Server Runtime
The server runtime uses Tokio and Hyper to run as a native HTTP server. It supports all backend providers (S3, Azure, GCS) and all config providers.
Building
# Default build (S3 + Azure + GCS backends)
cargo build --release -p multistore-server
# With additional config providers
cargo build --release -p multistore-server \
--features multistore/config-dynamodb \
--features multistore/config-postgresThe binary is located at target/release/multistore-server.
Running
./target/release/multistore-server \
--config config.toml \
--listen 0.0.0.0:8080CLI Arguments
| Flag | Default | Description |
|---|---|---|
--config | (required) | Path to the TOML config file |
--listen | 0.0.0.0:8080 | Address and port to listen on |
--domain | (none) | Domain for virtual-hosted-style requests (e.g., s3.example.com) |
--sts-config | (none) | Optional separate TOML file for STS roles/credentials |
Environment Variables
| Variable | Required | Description |
|---|---|---|
SESSION_TOKEN_KEY | For STS | Base64-encoded 32-byte AES-256-GCM key for sealed tokens |
OIDC_PROVIDER_KEY | For OIDC backend auth | PEM-encoded RSA private key |
OIDC_PROVIDER_ISSUER | For OIDC backend auth | Publicly reachable URL for JWKS discovery |
RUST_LOG | No | Logging level (default: multistore=info) |
Generate a session token key:
export SESSION_TOKEN_KEY=$(openssl rand -base64 32)Docker
# Build
docker build -t multistore-proxy .
# Run
docker run \
-v ./config.toml:/etc/multistore/config.toml \
-p 8080:8080 \
-e SESSION_TOKEN_KEY="$SESSION_TOKEN_KEY" \
multistore-proxyConfig Caching
The server binary wraps the config provider with CachedProvider (60-second TTL). Config changes from network-backed providers (HTTP, DynamoDB, Postgres) are picked up within 60 seconds without restarting the proxy.

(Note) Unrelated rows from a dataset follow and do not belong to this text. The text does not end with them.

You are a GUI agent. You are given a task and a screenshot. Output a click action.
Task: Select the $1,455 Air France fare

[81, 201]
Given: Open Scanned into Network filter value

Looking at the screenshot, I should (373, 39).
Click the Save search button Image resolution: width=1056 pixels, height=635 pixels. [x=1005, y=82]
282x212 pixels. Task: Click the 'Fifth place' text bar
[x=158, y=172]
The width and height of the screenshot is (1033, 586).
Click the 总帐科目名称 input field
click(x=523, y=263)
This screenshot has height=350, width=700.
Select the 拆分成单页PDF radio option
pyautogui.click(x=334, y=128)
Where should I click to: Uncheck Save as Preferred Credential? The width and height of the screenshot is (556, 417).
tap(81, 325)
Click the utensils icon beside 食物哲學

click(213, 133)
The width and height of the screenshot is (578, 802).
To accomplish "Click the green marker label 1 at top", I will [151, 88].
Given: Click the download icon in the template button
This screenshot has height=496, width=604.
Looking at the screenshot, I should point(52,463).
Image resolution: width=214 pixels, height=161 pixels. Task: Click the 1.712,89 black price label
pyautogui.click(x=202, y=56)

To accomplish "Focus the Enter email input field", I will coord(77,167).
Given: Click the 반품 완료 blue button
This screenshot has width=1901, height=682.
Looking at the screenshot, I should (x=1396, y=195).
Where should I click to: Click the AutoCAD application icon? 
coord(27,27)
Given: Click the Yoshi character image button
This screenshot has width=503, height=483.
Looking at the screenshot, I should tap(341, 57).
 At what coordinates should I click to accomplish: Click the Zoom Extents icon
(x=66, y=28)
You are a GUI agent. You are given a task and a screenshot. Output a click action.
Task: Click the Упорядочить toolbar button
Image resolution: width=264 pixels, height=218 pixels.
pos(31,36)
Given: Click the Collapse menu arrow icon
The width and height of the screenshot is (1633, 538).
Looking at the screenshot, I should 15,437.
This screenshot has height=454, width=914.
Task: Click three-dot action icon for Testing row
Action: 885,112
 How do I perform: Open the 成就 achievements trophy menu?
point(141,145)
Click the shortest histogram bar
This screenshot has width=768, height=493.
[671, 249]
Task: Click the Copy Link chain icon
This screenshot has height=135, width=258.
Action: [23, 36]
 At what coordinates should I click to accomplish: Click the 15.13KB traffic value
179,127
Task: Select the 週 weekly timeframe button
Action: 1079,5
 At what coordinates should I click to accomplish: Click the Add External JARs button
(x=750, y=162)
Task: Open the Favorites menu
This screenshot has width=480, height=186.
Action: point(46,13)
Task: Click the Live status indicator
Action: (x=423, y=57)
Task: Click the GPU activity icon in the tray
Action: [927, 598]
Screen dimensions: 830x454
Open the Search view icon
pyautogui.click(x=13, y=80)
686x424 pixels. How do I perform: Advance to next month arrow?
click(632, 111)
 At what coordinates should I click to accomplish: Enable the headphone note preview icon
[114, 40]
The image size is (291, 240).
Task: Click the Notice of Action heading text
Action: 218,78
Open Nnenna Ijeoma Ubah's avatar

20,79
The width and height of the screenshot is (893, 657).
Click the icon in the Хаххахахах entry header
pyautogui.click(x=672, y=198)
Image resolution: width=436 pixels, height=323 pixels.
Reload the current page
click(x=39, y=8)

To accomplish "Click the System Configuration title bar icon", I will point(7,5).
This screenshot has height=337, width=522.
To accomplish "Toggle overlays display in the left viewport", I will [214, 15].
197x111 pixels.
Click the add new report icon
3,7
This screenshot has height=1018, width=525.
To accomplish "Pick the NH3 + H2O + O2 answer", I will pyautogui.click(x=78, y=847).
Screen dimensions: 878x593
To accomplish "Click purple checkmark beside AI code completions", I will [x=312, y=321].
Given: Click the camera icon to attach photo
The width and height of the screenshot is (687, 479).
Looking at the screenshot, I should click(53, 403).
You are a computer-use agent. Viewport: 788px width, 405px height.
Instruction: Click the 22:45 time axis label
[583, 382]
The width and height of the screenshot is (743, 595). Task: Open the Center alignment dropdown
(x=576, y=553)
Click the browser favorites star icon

For static file configs, changes require a restart.
Virtual-Hosted Style
To support virtual-hosted-style requests (bucket.s3.example.com/key), use the --domain flag:
./multistore-server --config config.toml --domain s3.example.comConfigure DNS so that *.s3.example.com resolves to the proxy. The proxy extracts the bucket name from the Host header.
Without --domain, only path-style requests are supported (/bucket/key).